The News and Views article by Ray and Sattar (Diabetes: Which risk engines should be used to assess patients with diabetes? Nat. Rev. Endocrinol. 5, 302–303; 2009))1 raises a number of interesting points regarding the role of cardiovascular disease (CVD) risk assessment tools in the prevention of CVD among people with type 2 diabetes mellitus (T2DM). The authors suggest that the UK Prospective Diabetes Study (UKPDS) risk engine has several advantages over the Framingham risk score (FRS), particularly as it incorporates a measure of glycemia and duration of diabetes mellitus, alongside other traditional risk factors. However, our systematic review demonstrates that scant evidence exists to suggest that diabetes-specific risk tools estimate CVD risk more accurately than those developed in the general population.2 Validation studies comparing the predictive performance of the FRS and the UKPDS risk engine report conflicting results.3,4,5 Furthermore, adding a measure of glycemia to the FRS improves discrimination slightly in men but not in women, without significant improvement in reclassification of risk category.6

The authors' conclusion that 2% of patients with T2DM might be below a treatment threshold, and hence denied medication (depending on choice of risk scores) is an oversimplification of the issue. While the total proportions with a modeled 10-year CVD risk ≥20% may be similar, two different scores may identify completely different individuals, thus statistics such as the Net Reclassification Improvement are more informative.

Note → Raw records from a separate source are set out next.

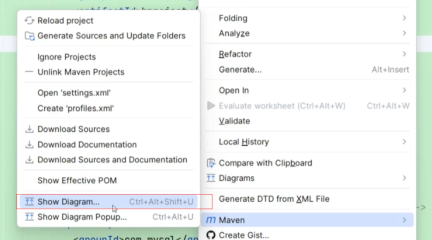
Task: Select Ignore Projects menu entry
Action: pyautogui.click(x=67, y=57)

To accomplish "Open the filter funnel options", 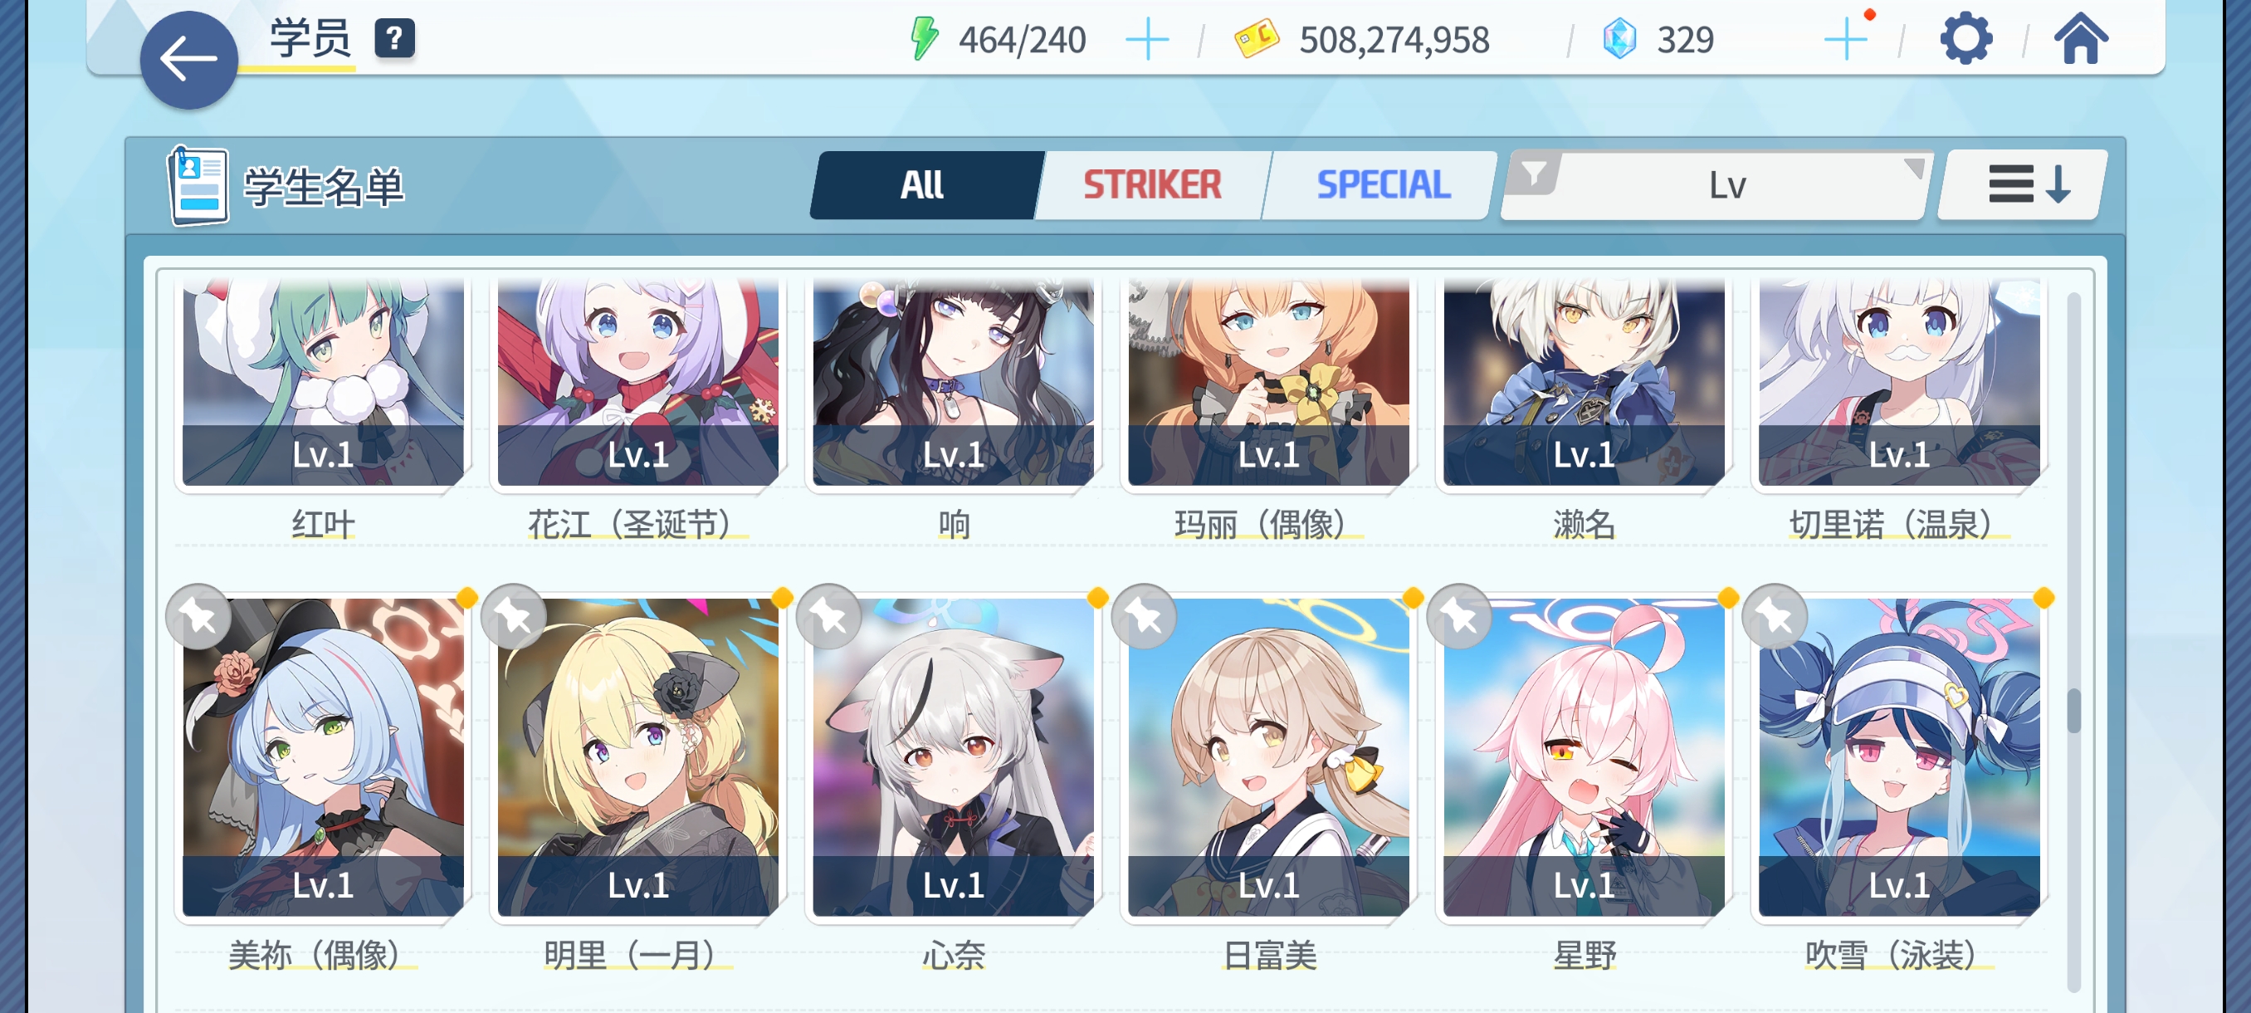I will click(1534, 175).
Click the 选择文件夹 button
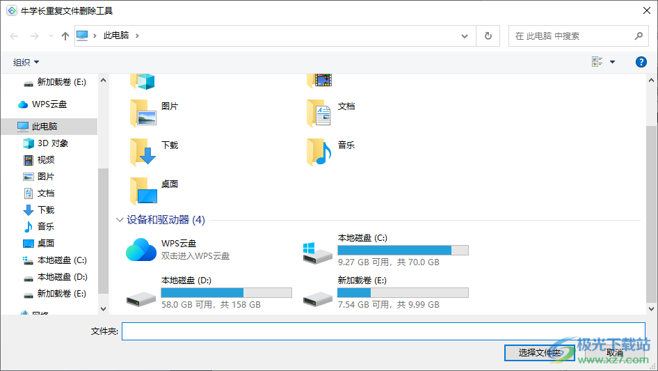 coord(539,353)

Ray and Sattar advocate measurement of lifetime CVD risk in order to circumvent problems related to changes in CVD risk over time. Modeling lifetime risk is prone to many sources of uncertainty. Changes in the distribution of CVD risk factors and treatments over time, both within and between populations, could limit the predictive accuracy. Furthermore, it might be more clinically relevant and also more persuasive for patients to know CVD risk and treatment benefits over a shorter period.

Ray and Sattar conclude by suggesting that future studies on T2DM should incorporate data on emerging prognostic biomarkers to help improve CVD risk prediction and thus risk reduction. However, very few novel biomarkers improve risk prediction models over and above the inclusion of traditional risk factors, and any improvement is likely to be marginal.7,8 There may be little to gain from developing novel CVD risk scores, incorporating expensive biomarkers, in historical cohorts including individuals dissimilar to patients in whom the risk score would be used.9 More precise risk prediction by itself will not improve health outcomes. Indeed, there is no strong evidence that a CVD risk assessment performed by a clinician improves CVD-related health outcomes.10 Further research might address other potential uses of risk scores, for example, to better understand the interaction between clinicians and patients when CVD risk has been assessed, and the effects on physician prescribing and patient health behaviors such as diet, smoking, physical activity and medication adherence.

In summary, diabetes-specific risk scores do not predict CVD in people with T2DM more accurately than risk scores developed in the general population. Future research might focus on exploring patient–provider perceptions and responses to information about CVD risk.